A saltare subito all'occhio, durante la visione di Annabelle, è l'accurata attenzione che si è rivolta alla costruzione di un'elegante atmosfera di tensione. La fotografia cupa, a tratti claustrofobica, che in più di un'occasione ha fatto pensare al capolavoro Rosemary's Baby (con tanto di carrozzina nera in campo), è di sicuro il tratto che, più di tutti, ha permesso allo spettatore di lasciarsi tentare da questa storia dell'orrore che mostra ben poco, riuscendo però a spaventare.

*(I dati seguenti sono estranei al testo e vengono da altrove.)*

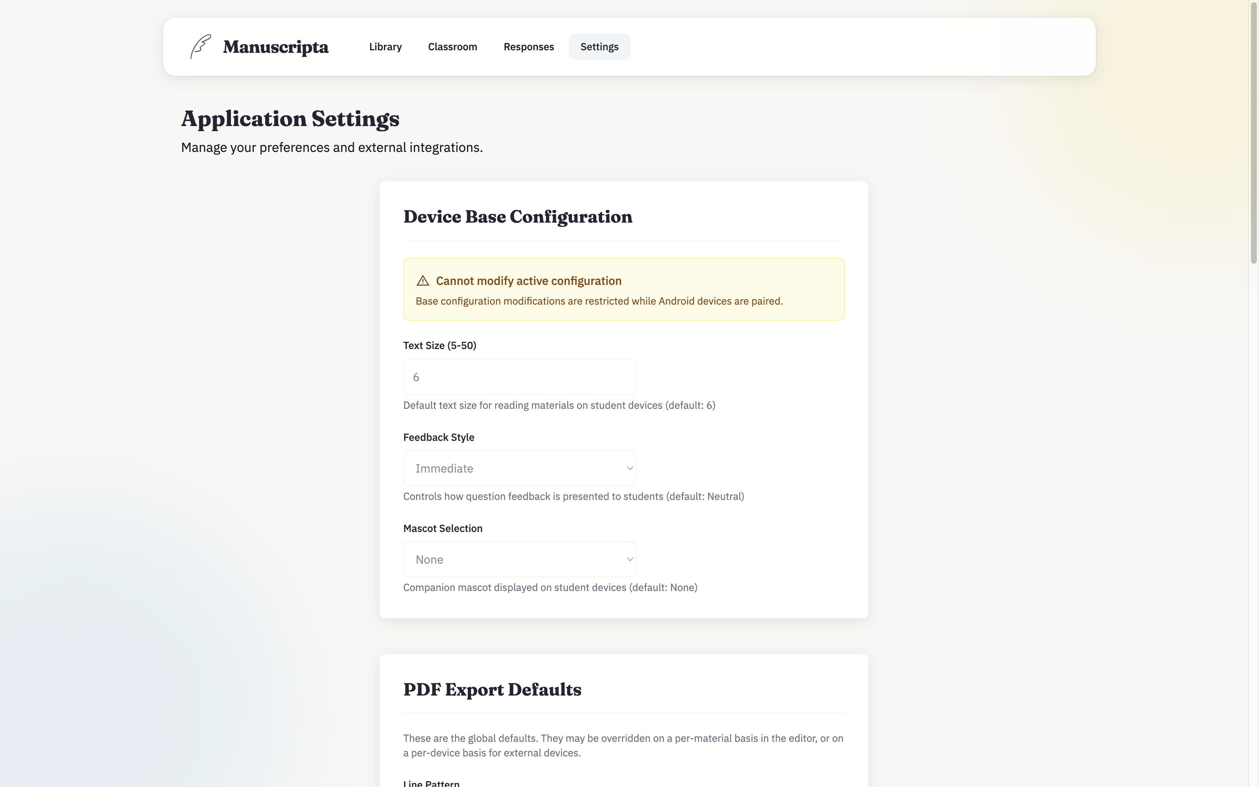This screenshot has width=1259, height=787.
Task: Click the 'Device Base Configuration' heading
Action: coord(518,217)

Non c'è bisogno, in Annabelle, di ricorrere a scene crude o sanguinolenti; il terrore, piuttosto, passa attraverso il non-visto, l'allusivo, il fuori-quadro. Questo ha fatto sì che Annabelle si vestisse di un abito molto old school. Basti pensare che una delle cose più spaventose che si vedono non sono mostri o ombre che si nascondono negli infissi delle porte: una delle scene con cui lo spettatore deve scendere maggiormente a patti è quella iniziale, quella in cui due personaggi spostati si intrufolano in villette addormentate per portare violenza e morte. Con questo si rientra in una lunga discussione sul filone horror (inteso nel suo senso più ampio, e non solo limitato al genere cinematografico), iniziata nel '900, secondo cui il mostro che bisogna maggiormente temere è quello che si nasconde nel cuore di uomini del tutto simili a noi: nei nostri vicini, nei nostri amici, nei nostri conoscenti. Cuori oscuri e malati che si celano dietro una facciata di normalità difficilmente riconoscibili. E Annabelle rientra perfettamente in questa galleria di storie e racconti. L'eleganza della realizzazione, così come l'attenta analisi del ritmo e, soprattutto, della suspense, hanno in più trovato terreno fertile grazie alle interpretazioni dei due protagonisti. E se è vero che Ward Horton è molto spesso lontano dal centro dell'azione, è altrettanto esatto ammettere che la prova istrionica offerta dalla Wallis è stata incredibilmente riuscita. Nell'interprete sembra esserci un'innata classe, un'eleganza tale da farla sembrare una diva d'altri tempi; e non a caso si chiama Mia, quasi si volesse omaggiare la Mia Farrow del già citato Rosemary's baby.